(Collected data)
──────────

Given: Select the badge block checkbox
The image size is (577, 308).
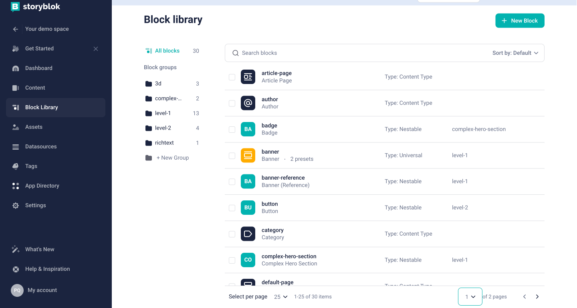Looking at the screenshot, I should [x=232, y=129].
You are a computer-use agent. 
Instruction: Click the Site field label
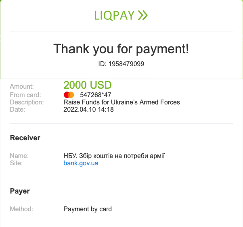(16, 163)
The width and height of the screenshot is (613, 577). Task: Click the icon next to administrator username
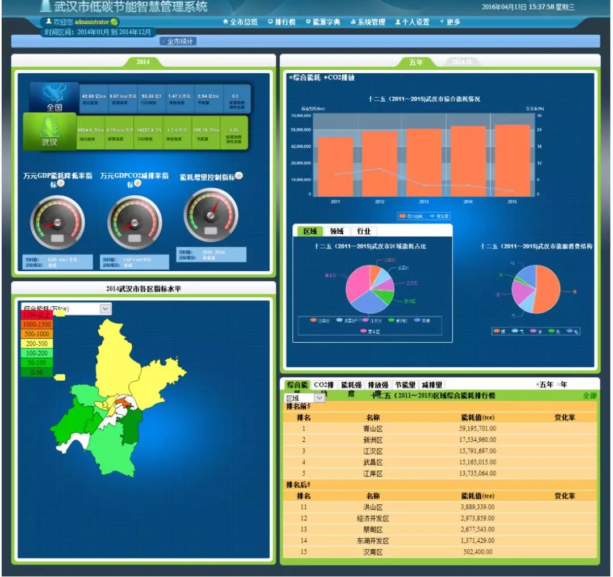click(x=115, y=22)
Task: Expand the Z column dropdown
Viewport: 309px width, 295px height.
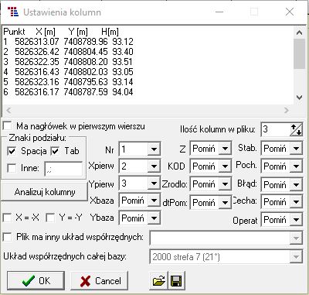Action: pyautogui.click(x=225, y=149)
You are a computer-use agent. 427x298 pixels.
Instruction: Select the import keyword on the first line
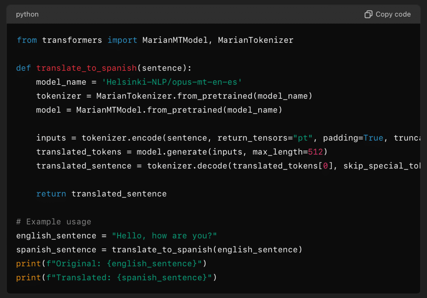click(x=122, y=40)
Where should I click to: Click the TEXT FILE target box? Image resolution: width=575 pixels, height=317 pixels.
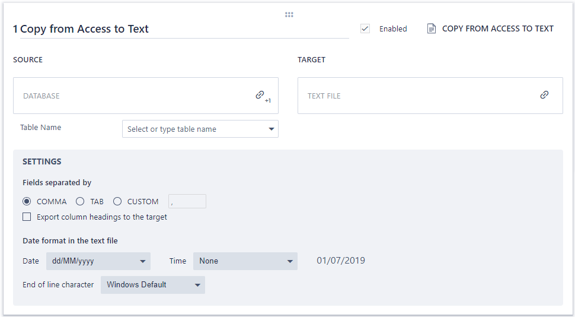(415, 96)
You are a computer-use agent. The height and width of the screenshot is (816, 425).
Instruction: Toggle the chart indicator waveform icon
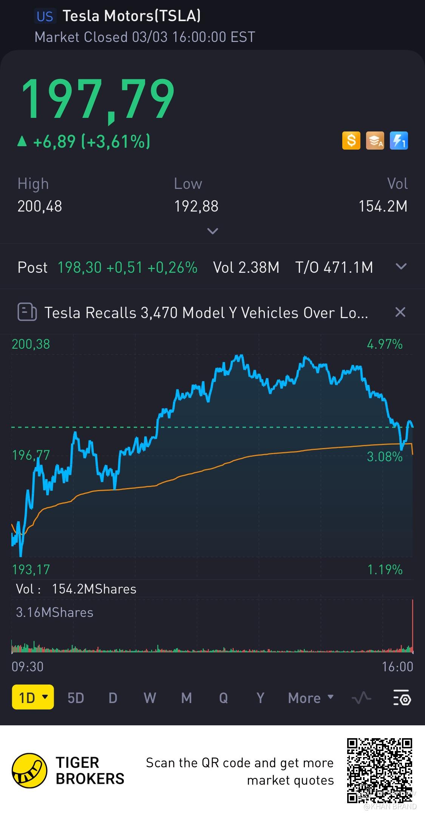coord(362,698)
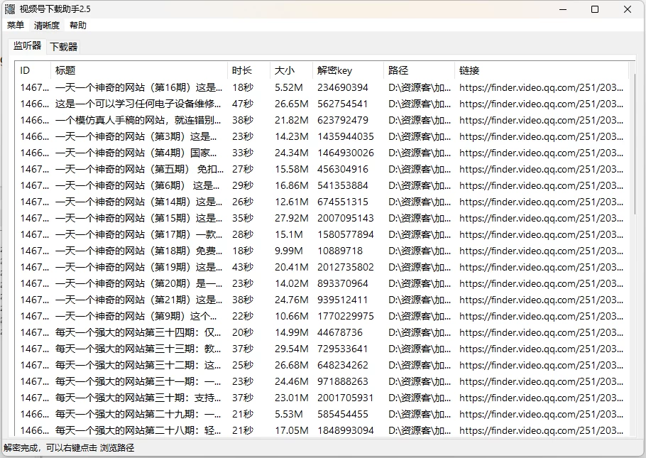Screen dimensions: 646x458
Task: Sort the list by 大小 column
Action: coord(291,70)
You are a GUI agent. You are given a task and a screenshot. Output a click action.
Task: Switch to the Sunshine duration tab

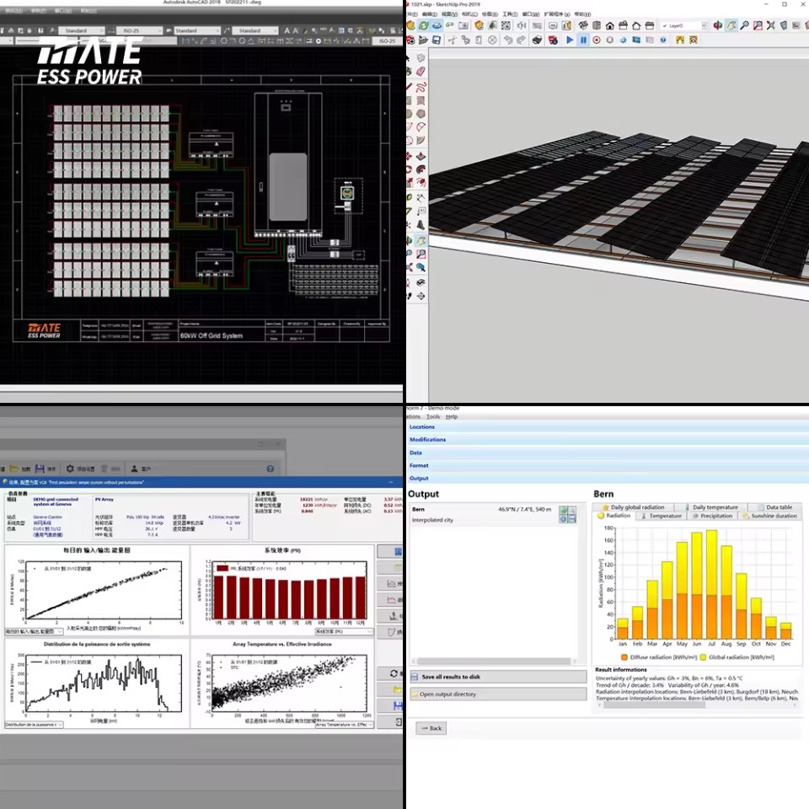[x=769, y=516]
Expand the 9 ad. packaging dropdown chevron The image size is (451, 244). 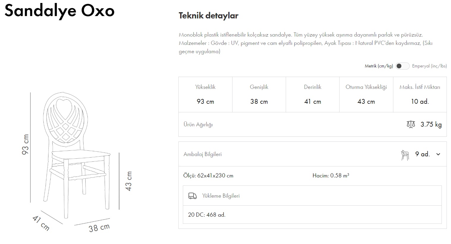point(438,154)
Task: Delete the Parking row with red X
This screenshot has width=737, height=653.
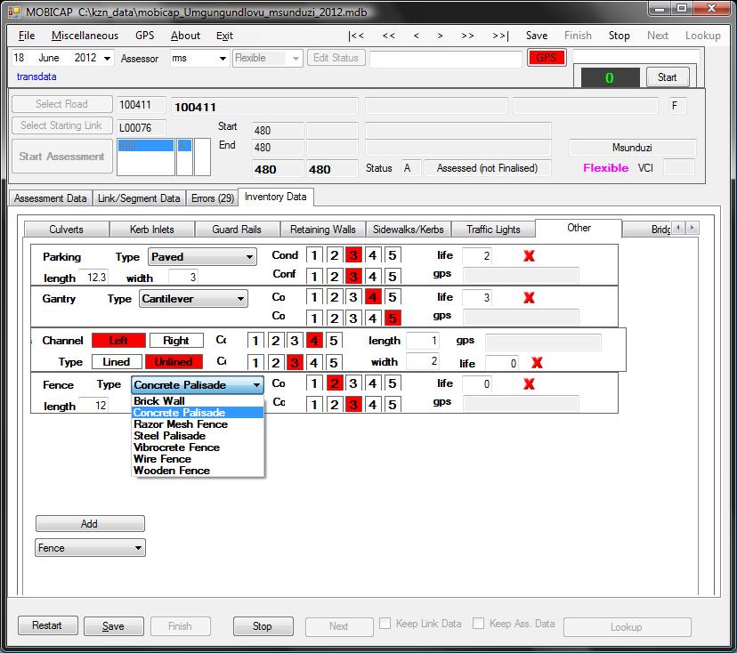Action: (x=529, y=256)
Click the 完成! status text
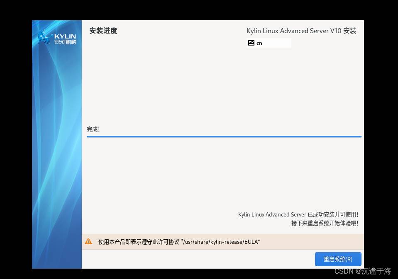The height and width of the screenshot is (279, 398). click(x=93, y=130)
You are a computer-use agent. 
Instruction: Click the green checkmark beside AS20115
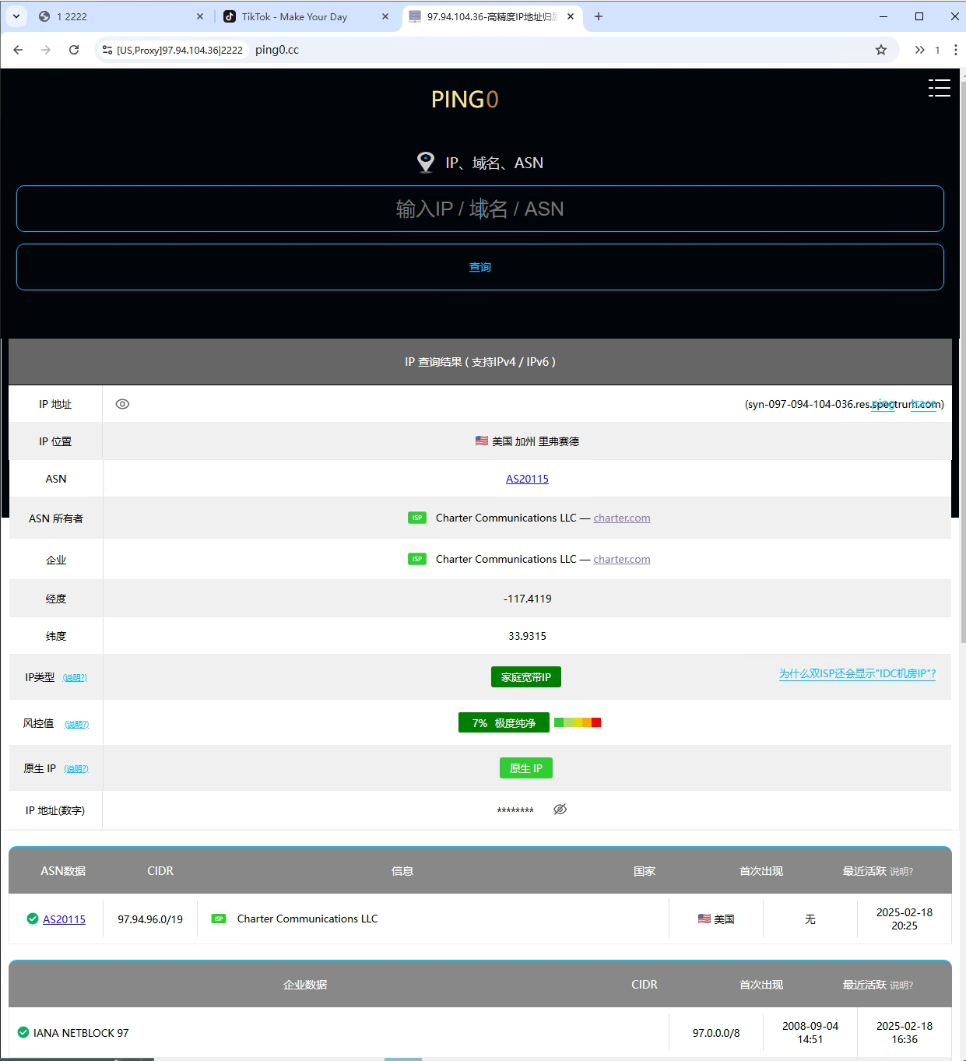tap(32, 919)
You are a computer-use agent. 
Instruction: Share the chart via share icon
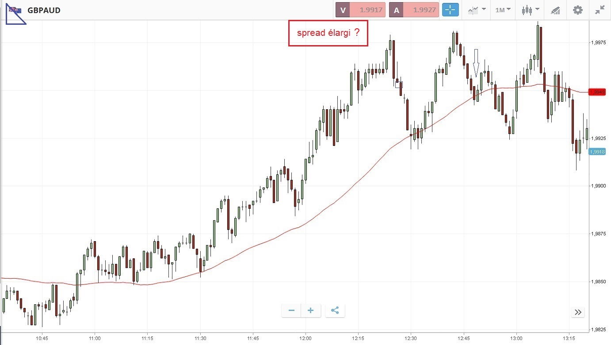(335, 311)
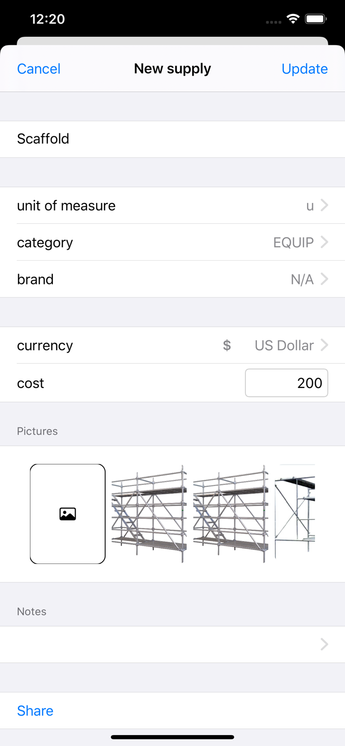Open the brand selector showing N/A
The image size is (345, 746).
(x=172, y=279)
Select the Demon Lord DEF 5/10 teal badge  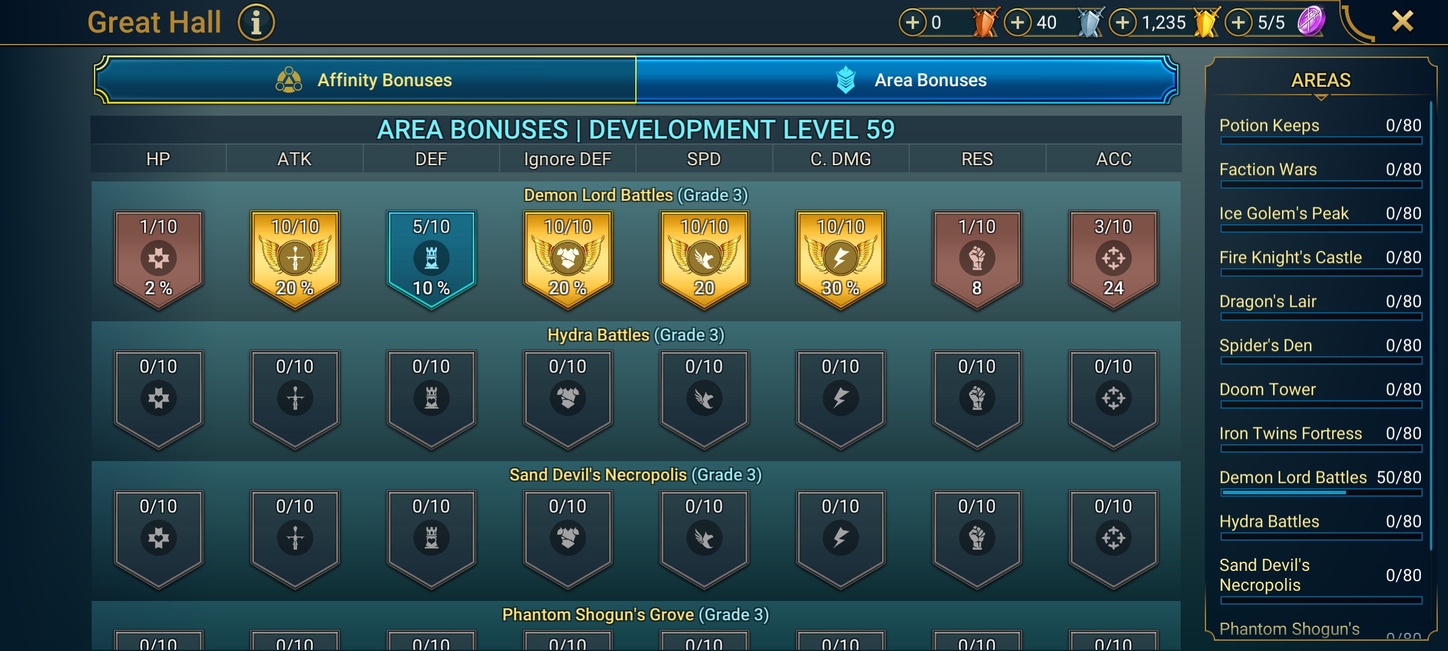431,259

──────────

PROBLEM TO WORK ON
Transcribe exactly and only the lines from the top of the records through the line containing "You are a GUI", inclusive, and do not copy the pictures.

RESPONSE TO THIS EXERCISE
Given: Select the badge block checkbox
The image size is (577, 308).
Looking at the screenshot, I should [x=232, y=129].
You are a computer-use agent. 
Instruction: Click the Site field label
(16, 163)
The width and height of the screenshot is (613, 577). Task: Click the icon next to administrator username
click(x=115, y=22)
Task: Expand the Z column dropdown
Viewport: 309px width, 295px height.
Action: pyautogui.click(x=225, y=149)
You are a computer-use agent. 427x298 pixels.
Instruction: Select the import keyword on the first line
click(x=122, y=40)
Where should I click to: Click the TEXT FILE target box? Image resolution: width=575 pixels, height=317 pixels.
(415, 96)
You are a computer-use agent. The height and width of the screenshot is (816, 425).
Instruction: Toggle the chart indicator waveform icon
coord(362,698)
Screen dimensions: 646x458
Task: Sort the list by 大小 column
Action: coord(291,70)
You are a GUI agent. You are given a task and a screenshot. Output a click action.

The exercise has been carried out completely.